### Task item
Report how many lines in the entries below hold the word "solutions". Your answer is that number alone.

Items from a dataset:

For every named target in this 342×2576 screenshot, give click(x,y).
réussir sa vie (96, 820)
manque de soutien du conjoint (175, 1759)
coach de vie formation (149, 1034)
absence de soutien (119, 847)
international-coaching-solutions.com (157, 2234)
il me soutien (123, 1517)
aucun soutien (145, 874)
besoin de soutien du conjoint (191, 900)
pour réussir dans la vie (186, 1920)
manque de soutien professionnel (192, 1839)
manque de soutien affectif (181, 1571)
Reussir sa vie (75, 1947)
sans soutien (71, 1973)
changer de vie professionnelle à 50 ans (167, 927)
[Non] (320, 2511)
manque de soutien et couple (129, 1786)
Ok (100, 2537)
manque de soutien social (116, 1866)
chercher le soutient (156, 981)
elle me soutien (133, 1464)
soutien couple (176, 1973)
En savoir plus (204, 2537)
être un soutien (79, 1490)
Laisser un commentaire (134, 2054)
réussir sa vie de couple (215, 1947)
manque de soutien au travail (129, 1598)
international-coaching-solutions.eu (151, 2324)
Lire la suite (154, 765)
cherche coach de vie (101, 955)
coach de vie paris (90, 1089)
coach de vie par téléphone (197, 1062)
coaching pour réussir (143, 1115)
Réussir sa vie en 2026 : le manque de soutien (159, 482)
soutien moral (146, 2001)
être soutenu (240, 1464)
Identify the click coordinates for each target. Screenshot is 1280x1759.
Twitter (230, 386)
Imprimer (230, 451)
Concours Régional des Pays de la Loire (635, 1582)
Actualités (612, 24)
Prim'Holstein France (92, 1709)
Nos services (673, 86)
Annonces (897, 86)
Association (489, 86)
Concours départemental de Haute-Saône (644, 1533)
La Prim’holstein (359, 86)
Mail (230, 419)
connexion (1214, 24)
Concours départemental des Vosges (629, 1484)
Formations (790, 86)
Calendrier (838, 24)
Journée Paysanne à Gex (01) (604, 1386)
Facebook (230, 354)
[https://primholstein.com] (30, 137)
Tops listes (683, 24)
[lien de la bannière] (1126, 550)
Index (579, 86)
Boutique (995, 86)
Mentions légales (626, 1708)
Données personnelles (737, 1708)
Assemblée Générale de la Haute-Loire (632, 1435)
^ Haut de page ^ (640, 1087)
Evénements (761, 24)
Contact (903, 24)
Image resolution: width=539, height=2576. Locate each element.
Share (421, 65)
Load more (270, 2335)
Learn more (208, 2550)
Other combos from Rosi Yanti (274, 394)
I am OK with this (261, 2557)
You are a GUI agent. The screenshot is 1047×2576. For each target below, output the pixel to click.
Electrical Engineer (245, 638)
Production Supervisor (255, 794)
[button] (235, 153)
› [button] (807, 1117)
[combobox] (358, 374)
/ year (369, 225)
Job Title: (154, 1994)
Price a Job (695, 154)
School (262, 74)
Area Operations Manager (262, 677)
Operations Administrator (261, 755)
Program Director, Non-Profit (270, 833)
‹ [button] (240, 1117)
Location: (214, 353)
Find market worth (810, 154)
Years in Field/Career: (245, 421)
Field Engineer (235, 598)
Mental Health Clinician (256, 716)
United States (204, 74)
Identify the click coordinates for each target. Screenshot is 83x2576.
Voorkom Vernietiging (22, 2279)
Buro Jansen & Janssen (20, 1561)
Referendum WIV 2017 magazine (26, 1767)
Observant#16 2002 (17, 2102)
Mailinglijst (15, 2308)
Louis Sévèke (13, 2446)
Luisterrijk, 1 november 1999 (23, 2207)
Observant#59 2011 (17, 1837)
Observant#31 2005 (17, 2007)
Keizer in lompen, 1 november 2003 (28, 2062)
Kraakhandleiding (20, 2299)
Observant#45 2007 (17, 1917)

### Result of this exercise
2